Suicidal incidents are often preceded by behavioral changes (eg, despondent mood, low self-esteem, sleep and appetite disturbances, inability to concentrate, truancy from school, somatic complaints, and suicidal preoccupation), which often bring the child or adolescent to the physician’s office. Statements such as “I wish I had never been born” or “I would like to go to sleep and never wake up” should be taken seriously as possible indications of suicidal intent. A suicidal threat or attempt represents an important communication about the intensity of experienced despair.
Early recognition of the risk factors mentioned above may help prevent a suicide attempt. In response to these early cues, to threatened or attempted suicide, or to severe risk-taking behavior, vigorous intervention is appropriate. Adolescents should be directly questioned about their unhappy or self-destructive feelings; such direct questioning may diminish suicide risk. A physician should not provide unfounded reassurance, which can undermine the physician’s credibility and further lower the adolescent’s self-esteem.
The effectiveness of suicide prevention programs is being evaluated. The most effective programs are those that strive to ensure that the child has a supportive nurturing environment, ready access to mental health services, and a social setting that is characterized by respect for individual, racial, and cultural differences. In the US, the Suicide Prevention Resource Center lists some of these programs, and the National Suicide Prevention Lifeline (1-800-273-TALK) provides crisis intervention for people threatening suicidethe SPRC Suicide Prevention Resource Center lists some of the programs, and the National Suicide Prevention Lifeline (1-800-273-TALK) provides crisis intervention for people threatening suicide.

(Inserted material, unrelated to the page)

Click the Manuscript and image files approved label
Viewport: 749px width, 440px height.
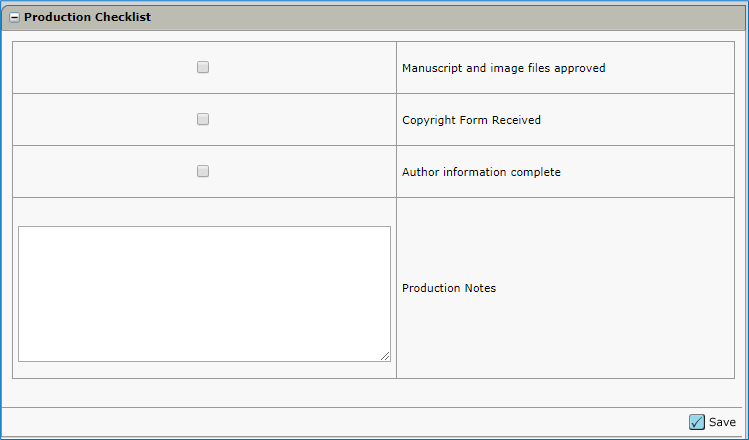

Nonsuicidal self-injurious behaviors can include superficial scratching, cutting, or burning the skin (using cigarettes or curling irons), as well as stabbing, hitting, and repeated rubbing the skin with an eraser or salt.
In some communities, self-injurious behaviors suddenly sweep through a high school in fad-like fashion and then gradually diminish over time. Such behaviors are often associated with illicit substance abuse and suggest that an adolescent is in great distress.
In many adolescents, these behaviors do not indicate suicidality but instead are self-punishing actions that they may feel they deserve; these behaviors are used to gain the attention of parents and/or significant others, express anger, or identify with a peer group. However, these adolescents, especially those who have used multiple methods of self-harm, have an increased risk of suicide.
All self-injurious behaviors should be evaluated by a clinician experienced in working with troubled adolescents to assess whether suicidality is an issue and to identify the underlying distress leading to the self-injurious behaviors.